[FOM] Are the proofs of con(PA) circular?
Daniel Mehkeri
dmehkeri at gmail.com
Thu May 19 22:34:18 EDT 2011
Timothy Chow writes:
> If we offer up Gentzen's proof, we have to explain what epsilon-0
> induction is. This is even less familiar. Is it going to give the
> mathematician warm fuzzies? Probably not. The validity of epsilon-0
> induction is not likely to seem more "self-evident" than the existence
> of N.
Well, here's why I think it could do just that.
The point that statements like "Gentzen proved induction over omega
using induction over epsilon_0" ignore is that we don't need full
epsilon-0 induction, just a restricted form of it. In fact it can be
stated without induction, or talk of well-foundedness, ordinals, or
arbitrary sequences.
Specifically, to prove the 1-consistency of PA, it is sufficient to
believe that, for some structure of order type epsilon-0 (and see what
Vaughan Pratt has written about these), every elementary recursive
descending sequence terminates.
I say that's a hugely important distinction. Consider:
(1) If a certain collection contains 0, and for each n it contains, it
also contains n+1, then that collection contains all the natural numbers.

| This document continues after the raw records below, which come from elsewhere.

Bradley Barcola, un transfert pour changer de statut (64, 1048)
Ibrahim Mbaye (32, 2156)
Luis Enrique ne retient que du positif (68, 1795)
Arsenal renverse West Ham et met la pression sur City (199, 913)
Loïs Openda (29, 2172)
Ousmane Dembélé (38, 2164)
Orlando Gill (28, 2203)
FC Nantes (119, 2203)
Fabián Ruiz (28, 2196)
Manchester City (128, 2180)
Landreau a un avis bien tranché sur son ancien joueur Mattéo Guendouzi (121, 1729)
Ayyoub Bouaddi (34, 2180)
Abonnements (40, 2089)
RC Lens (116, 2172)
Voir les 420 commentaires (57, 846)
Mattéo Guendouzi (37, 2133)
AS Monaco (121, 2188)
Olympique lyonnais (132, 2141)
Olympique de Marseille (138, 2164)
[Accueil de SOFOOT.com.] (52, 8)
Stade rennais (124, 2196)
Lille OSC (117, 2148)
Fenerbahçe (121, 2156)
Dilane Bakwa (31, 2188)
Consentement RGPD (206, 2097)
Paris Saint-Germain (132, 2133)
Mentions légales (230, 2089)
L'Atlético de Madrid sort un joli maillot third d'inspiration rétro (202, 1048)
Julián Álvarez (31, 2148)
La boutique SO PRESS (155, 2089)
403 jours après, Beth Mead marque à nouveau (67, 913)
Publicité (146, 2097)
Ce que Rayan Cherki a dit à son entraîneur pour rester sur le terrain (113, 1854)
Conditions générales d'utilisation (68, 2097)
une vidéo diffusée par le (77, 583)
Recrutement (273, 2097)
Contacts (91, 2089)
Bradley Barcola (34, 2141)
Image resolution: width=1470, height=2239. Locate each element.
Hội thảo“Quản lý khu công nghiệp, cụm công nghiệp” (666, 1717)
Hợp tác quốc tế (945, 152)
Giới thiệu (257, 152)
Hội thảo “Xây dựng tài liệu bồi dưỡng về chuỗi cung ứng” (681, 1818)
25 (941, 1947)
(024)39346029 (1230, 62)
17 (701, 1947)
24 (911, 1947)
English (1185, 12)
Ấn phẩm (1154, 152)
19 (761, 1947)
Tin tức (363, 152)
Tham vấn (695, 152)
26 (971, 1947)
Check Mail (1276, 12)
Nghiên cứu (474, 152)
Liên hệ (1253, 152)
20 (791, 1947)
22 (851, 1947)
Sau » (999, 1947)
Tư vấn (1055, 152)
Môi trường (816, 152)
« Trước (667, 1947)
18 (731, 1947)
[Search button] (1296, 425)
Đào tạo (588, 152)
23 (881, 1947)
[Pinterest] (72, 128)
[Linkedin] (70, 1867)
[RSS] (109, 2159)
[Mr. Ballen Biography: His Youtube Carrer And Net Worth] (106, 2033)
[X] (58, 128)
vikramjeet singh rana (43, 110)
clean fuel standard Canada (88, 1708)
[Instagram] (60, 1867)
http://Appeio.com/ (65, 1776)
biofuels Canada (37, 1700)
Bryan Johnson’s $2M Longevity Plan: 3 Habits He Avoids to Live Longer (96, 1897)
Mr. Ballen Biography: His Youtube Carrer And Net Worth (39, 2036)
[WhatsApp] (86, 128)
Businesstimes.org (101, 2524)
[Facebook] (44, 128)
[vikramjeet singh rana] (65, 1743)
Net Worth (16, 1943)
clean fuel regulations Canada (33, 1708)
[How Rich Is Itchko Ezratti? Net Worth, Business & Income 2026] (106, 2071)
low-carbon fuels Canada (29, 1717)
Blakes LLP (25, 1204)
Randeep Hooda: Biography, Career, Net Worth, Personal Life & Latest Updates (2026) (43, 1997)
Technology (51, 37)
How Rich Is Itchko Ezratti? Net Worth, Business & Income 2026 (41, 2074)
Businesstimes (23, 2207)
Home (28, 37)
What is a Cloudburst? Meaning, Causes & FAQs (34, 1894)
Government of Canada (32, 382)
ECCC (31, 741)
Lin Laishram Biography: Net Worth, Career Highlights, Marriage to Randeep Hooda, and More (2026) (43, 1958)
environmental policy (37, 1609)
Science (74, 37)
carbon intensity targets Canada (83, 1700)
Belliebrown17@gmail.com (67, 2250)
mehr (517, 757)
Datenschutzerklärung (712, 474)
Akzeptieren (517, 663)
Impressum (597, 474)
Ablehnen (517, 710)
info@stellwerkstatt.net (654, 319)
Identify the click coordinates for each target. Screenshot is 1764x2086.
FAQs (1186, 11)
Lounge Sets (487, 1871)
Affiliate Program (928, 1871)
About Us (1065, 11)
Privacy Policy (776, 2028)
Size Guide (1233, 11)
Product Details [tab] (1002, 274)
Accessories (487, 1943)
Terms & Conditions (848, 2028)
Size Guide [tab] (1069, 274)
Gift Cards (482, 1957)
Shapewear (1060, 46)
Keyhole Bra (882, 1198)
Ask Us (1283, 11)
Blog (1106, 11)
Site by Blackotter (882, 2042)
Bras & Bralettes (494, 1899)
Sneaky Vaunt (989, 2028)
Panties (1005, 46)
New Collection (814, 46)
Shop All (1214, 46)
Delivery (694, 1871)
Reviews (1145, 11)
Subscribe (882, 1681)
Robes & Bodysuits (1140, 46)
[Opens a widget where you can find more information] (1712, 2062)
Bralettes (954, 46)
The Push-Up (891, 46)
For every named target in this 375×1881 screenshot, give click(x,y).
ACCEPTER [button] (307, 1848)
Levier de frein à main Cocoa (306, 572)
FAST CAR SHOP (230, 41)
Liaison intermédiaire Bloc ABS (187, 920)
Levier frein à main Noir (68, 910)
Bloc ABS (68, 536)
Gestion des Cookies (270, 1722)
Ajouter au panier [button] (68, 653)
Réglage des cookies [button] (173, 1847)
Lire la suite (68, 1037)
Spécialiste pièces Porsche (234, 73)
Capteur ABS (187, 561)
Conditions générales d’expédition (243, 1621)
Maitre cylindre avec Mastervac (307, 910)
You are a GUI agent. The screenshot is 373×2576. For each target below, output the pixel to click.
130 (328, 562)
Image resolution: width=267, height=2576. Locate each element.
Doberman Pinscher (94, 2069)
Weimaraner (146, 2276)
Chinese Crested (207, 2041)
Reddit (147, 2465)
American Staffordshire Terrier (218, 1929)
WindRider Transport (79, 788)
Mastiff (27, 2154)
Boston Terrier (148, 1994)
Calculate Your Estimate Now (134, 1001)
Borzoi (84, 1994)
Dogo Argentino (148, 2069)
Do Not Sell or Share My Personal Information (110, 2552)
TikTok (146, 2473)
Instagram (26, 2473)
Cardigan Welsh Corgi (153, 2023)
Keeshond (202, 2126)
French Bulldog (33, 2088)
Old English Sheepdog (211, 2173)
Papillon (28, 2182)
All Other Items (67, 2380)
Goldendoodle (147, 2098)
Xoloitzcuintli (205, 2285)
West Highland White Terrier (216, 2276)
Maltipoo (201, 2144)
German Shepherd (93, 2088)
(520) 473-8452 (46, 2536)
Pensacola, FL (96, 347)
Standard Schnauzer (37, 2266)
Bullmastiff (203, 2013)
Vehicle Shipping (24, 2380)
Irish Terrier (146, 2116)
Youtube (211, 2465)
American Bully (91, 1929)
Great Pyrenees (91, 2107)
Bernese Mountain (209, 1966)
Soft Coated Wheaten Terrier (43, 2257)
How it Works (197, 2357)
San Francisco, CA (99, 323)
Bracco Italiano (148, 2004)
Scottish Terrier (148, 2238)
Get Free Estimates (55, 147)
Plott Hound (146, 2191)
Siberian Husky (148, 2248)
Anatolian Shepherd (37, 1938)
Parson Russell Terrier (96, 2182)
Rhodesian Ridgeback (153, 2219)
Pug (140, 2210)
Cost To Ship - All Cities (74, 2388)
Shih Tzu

Even though this is usually called the "second-order" induction axiom,
it actually doesn't imply the first-order induction axiom scheme of PA
or HA. You also need something like:
(2) every predicate of first-order arithmetic actually defines a
coherent collection.
If what you are in doubt of is (2), then Gentzen's proof could be
immensely valuable. In fact it can be proved without even propositional
logic. (Wikipedia's article on PRA discusses Goodstein's logic-free
system. Add to this system function definition by descent recursion.)